Spicy Tomato Soup
Emily Carter
A fiery, tangy Vegan Spicy Tomato Soup made with roasted tomatoes, garlic, and chili — cozy comfort with an extra bold kick.
Prep Time 10 minutes mins
Cook Time 30 minutes mins
Total Time 40 minutes mins
Servings 4 servings
Calories 215 kcal
- For the Soup:
- 6 large ripe tomatoes chopped
- 1 onion diced
- 3 garlic cloves minced
- 1 tablespoon olive oil
- 2 cups vegetable broth
- 1 teaspoon red chili flakes adjust to taste
- ½ teaspoon smoked paprika
- ½ teaspoon salt
- ¼ teaspoon black pepper
- ½ cup coconut cream or cashew cream
- 1 teaspoon maple syrup optional, balances acidity
- For Garnish:
- Fresh basil or parsley
- Olive oil drizzle
Heat olive oil in a large pot over medium heat.

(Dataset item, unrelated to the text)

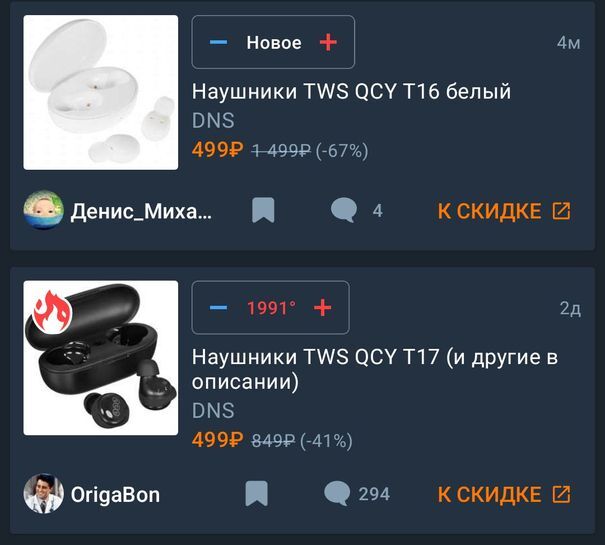Go to the QCY T17 discount via К СКИДКЕ
605x545 pixels.
coord(504,494)
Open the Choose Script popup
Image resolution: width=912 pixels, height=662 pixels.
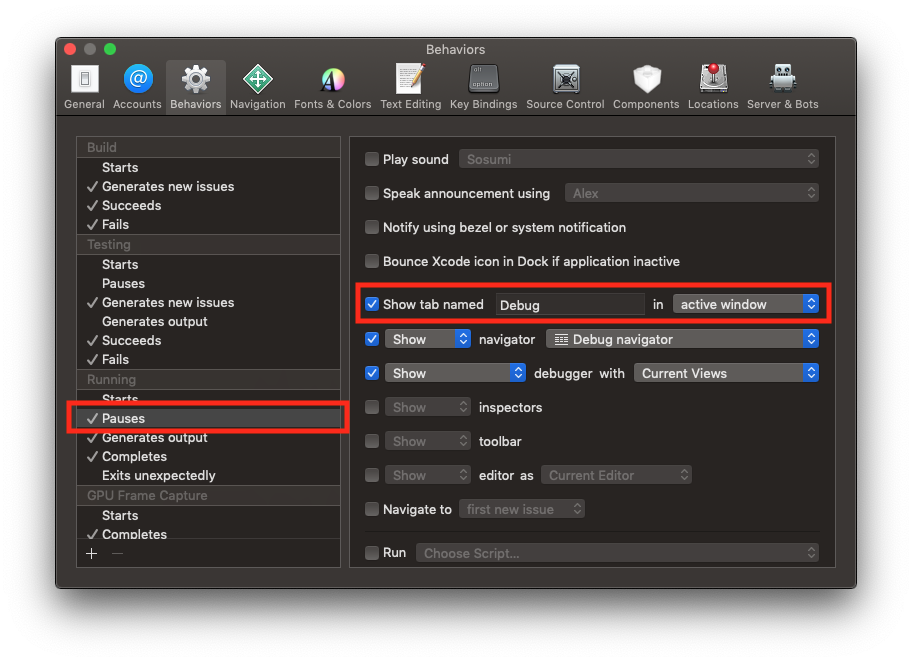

Sauté onion and garlic until golden and fragrant.
Add chopped tomatoes, chili flakes, paprika, salt, and pepper. Stir and cook for 10 minutes.
Pour in vegetable broth and simmer for 15 minutes until tomatoes soften completely.
Blend until smooth using a blender or immersion blender.
Return to pot, stir in coconut cream and maple syrup, and heat through.
Adjust spice level, garnish with basil, and serve hot.
Nutritional Values (Per Serving)
-
Calories: 215
-
Total Fat: 8 g
-
Saturated Fat: 3 g
-
Carbohydrates: 27 g
-
Fiber: 5 g
-
Protein: 5 g
Vitamins and Minerals (Per Serving)
-
Vitamin A: 40%
-
Vitamin C: 52%
-
Iron: 10%
-
Calcium: 7%
-
Potassium: 19%
Additional Notes / Tips
-
Add roasted red peppers for extra depth and smokiness.
-
Use chipotle for a rich, smoky heat.
-
Pair with crusty sourdough or garlic bread for maximum joy.
-
Double the chili if you live dangerously.
-
Leftovers? They taste even bolder the next day — like revenge, but edible.